Fundado em 2010 por Sérgio Ferraz, o Penta Clube da Covilhã (PCC) é uma referência local na esfera desportiva, a contar com dezenas de atletas federados e não federados, tanto no pentatlo moderno, como no triatlo, tiro, natação, esgrima, atletismo, entre outros. Em seu histórico, há campeões distritais, nacionais e internacionais, que demonstraram o valor do interior do país nas mais variadas provas. O Complexo Desportivo da Covilhã oferece estrutura suficiente para os treinos, dispondo de uma pista com oito raias em piso sintético, onde pessoas a partir dos cinco anos de idade podem juntar-se ao Penta Clube da Covilhã e construir seu caminho atlético.

No início, era obrigatório fazer as cinco modalidades do pentatlo para poder pertencer ao PCC, porém, a demanda foi tanta que o clube precisou adaptar-se e criar mais secções.

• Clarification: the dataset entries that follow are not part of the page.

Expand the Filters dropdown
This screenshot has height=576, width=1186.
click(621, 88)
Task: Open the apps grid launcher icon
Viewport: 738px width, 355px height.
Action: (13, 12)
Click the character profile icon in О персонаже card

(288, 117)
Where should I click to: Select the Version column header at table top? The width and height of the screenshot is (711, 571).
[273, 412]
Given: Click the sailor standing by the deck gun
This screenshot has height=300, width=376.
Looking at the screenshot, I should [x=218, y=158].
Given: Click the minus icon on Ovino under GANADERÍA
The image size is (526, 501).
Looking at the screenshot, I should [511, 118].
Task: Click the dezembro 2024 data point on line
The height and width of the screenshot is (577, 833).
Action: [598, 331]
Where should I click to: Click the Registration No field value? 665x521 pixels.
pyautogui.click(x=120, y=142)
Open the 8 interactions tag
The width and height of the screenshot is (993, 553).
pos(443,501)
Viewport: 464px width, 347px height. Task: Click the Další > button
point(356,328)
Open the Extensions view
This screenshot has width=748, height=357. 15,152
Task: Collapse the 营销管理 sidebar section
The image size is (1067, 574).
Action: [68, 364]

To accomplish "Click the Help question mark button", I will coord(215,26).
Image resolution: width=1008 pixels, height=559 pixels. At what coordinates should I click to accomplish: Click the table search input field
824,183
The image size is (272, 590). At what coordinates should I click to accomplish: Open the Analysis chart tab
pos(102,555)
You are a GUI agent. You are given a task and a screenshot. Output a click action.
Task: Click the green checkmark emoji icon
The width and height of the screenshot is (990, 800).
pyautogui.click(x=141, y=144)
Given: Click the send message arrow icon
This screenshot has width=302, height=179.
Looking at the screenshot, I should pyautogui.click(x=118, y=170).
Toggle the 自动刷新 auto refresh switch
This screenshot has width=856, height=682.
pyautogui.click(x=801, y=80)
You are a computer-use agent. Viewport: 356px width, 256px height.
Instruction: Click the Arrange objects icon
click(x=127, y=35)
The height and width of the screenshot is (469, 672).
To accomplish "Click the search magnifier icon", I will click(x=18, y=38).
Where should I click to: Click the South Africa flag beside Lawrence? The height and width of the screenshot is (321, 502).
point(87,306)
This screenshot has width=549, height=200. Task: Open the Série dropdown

Nuno Gravito, presidente da associação, começou como coordenador técnico da equipa de treinadores do clube em 2014, e desde o ano seguinte, está na presidência. Enxerga o PCC como um “projeto diferenciador”, por uma série de fatores, como ser o único clube a nível regional a desenvolver o desporto adaptado no atletismo, e serem pioneiros na cidade na modalidade trail, além de serem uma das poucas agremiações desportivas na região a irem a competições de montanha, e recentemente, conseguindo o título de campeões nacionais de montanha nos júniores feminino e o bronze nos júniores masculino. O presidente destacou a participação de seus atletas no “Torneio Nacional Olímpico Jovem” tratado com grande importância, por ser uma grande oportunidade para os jovens evoluírem e conseguirem maior visibilidade.
O que diferencia o PCC de outros clubes, segundo Nuno Gravito, também é o facto de estarem inscritos em sete federações diferentes, chamando a atenção da diversidade que o clube promove. Tamanho cuidado em ofertar o desporto, fez do Penta Clube da Covilhã acabar por revelar atletas que chegaram a pertencer às seleções nacionais de marcha atlética, de montanha, Skyrunning, Pentatlo moderno e Laser Run. “Nós somos o clube que na cidade, conquista mais títulos nacionais e com a maior participação internacional” reforça o presidente do clube.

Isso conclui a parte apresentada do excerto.